|Category 1 Hurricane (SSHS)|
|Hurricane Abby after landfall|
|Formed||June 3, 2010|
|Dissipated||June 7, 2010|
|Highest winds|| 1-minute sustained:|
85 mph (140 km/h)
|Lowest pressure||984 mbar (hPa); 29.06 inHg|
|Damage||$640.7 million (2010 SCS)|
|Part of the 2010 Biolixi Ocean hurricane season|
Abby was the first named storm and first hurricane of the 2010 Biolixi Ocean hurricane season. Abby's duration was between June 3 and June 7. Abby had maximum sustained winds of 85 mph and minimum pressure of 984 mbar. Abby was a very unusual storm due to forming in an area with cold water and becoming a hurricane and making landfall in Northwest; the second time that has happened in history. Abby formed from a tropical wave that formed about a month ahead of schedule for tropical formation in that area. The wave organized and became Tropical Depression One on June 3. One then became Abby the next day. Abby then strengthened into a hurricane about a few hundred miles off the coast of Northwest, triggering evacuations. Abby then made landfall as a category 1 hurricane with 85 mph winds the second strongest land falling hurricane in Northwest. Abby then moved inland and dissipated due to being sheared severely and meeting mountains. Abby caused an estimated 640.7 million simoleons in damage and 4 known deaths.

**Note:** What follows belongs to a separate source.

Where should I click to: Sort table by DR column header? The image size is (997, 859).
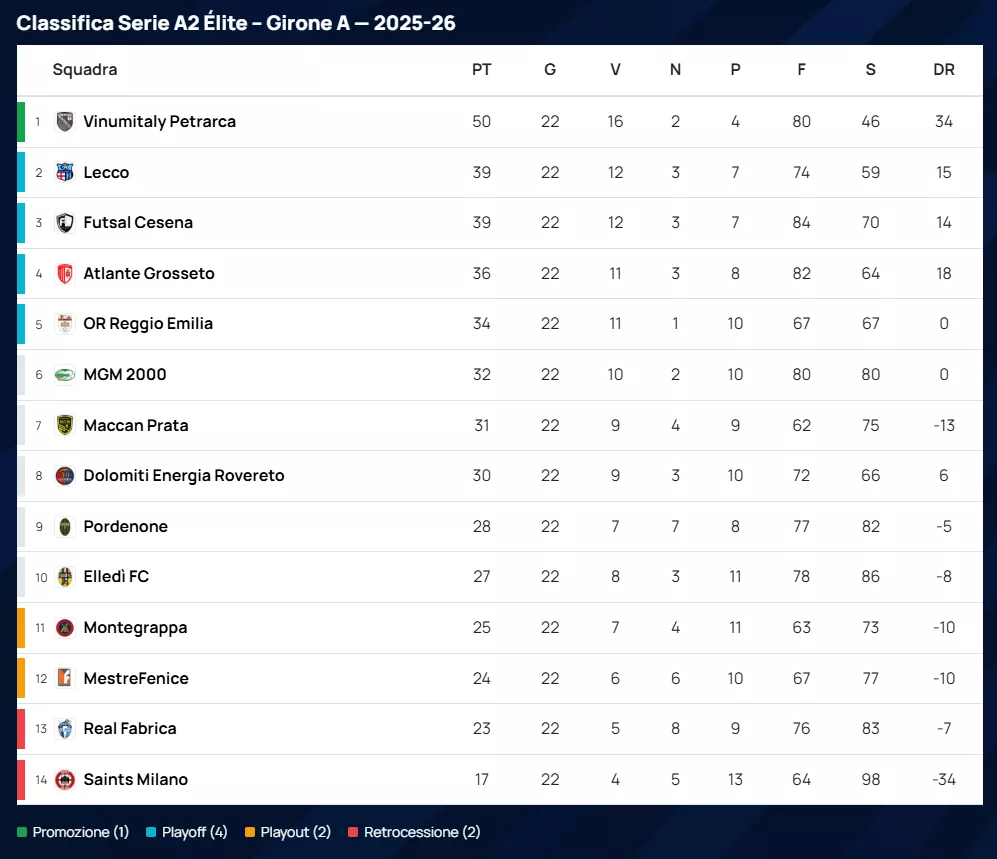coord(943,70)
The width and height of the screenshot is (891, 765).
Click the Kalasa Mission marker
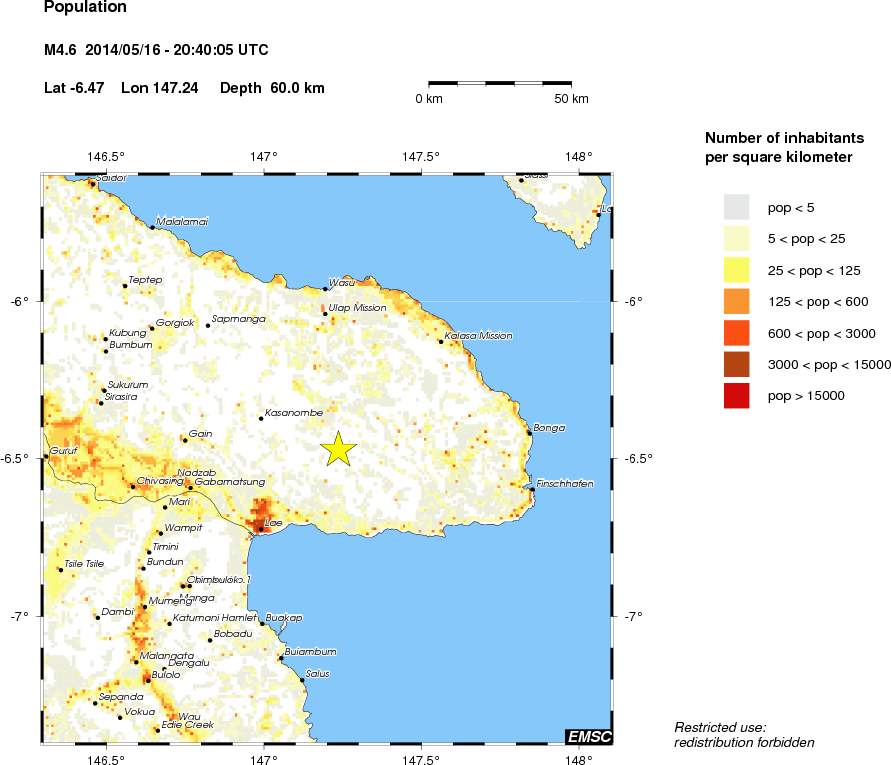coord(441,342)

On June 1, a tropical wave emerged off the nothern coast of Southwest. The waved surged north towards Northwest, and due to favorable winds and moderate ocean temperatures, the tropical wave became the first storm of the season, Tropical Depression One. One continued its path to the north, this was very unusual because most systems the form in that area turn to the east. One soon became the first named storm of the season, Tropical Storm Abby during the afternoon hours on June 4. On June 5, the system was continued to be steered north and then began to turn to the northwest, towards the coast. On June 6, Abby became the first hurricane of the season with 85 mph winds before making a landfall in Northwest. Abby made landfall as a category 1 hurricane and then continued to push inland as a tropical storm. After being inland, Abby met with the Interchange Mountain Range which weakened the system drastically. On June 7, Abby dissipated into a remnant low dumping heavy rain across the country. Abby caused around 640.7 million simoleons in damage and killed 4 people.
Preparation and ImpactEdit
Abby was the second most intense land falling hurricane in Northwest behind Hurricane Isabel in 2006. Abby made landfall near the city of Yellow Bay with 85 mph winds, the strongest winds ever recorded in that area. Abby , after landfall, then caused massive flooding to the already saturated ground in that area after a unusually wet May. A total of 17 inches of rain was reported in Yellow Bay. Abby will go down in history as the earliest land falling hurricane ever and for making landfall in Northwest. Abby caused an estimated 640.7 million simoleons in damage and 4 deaths.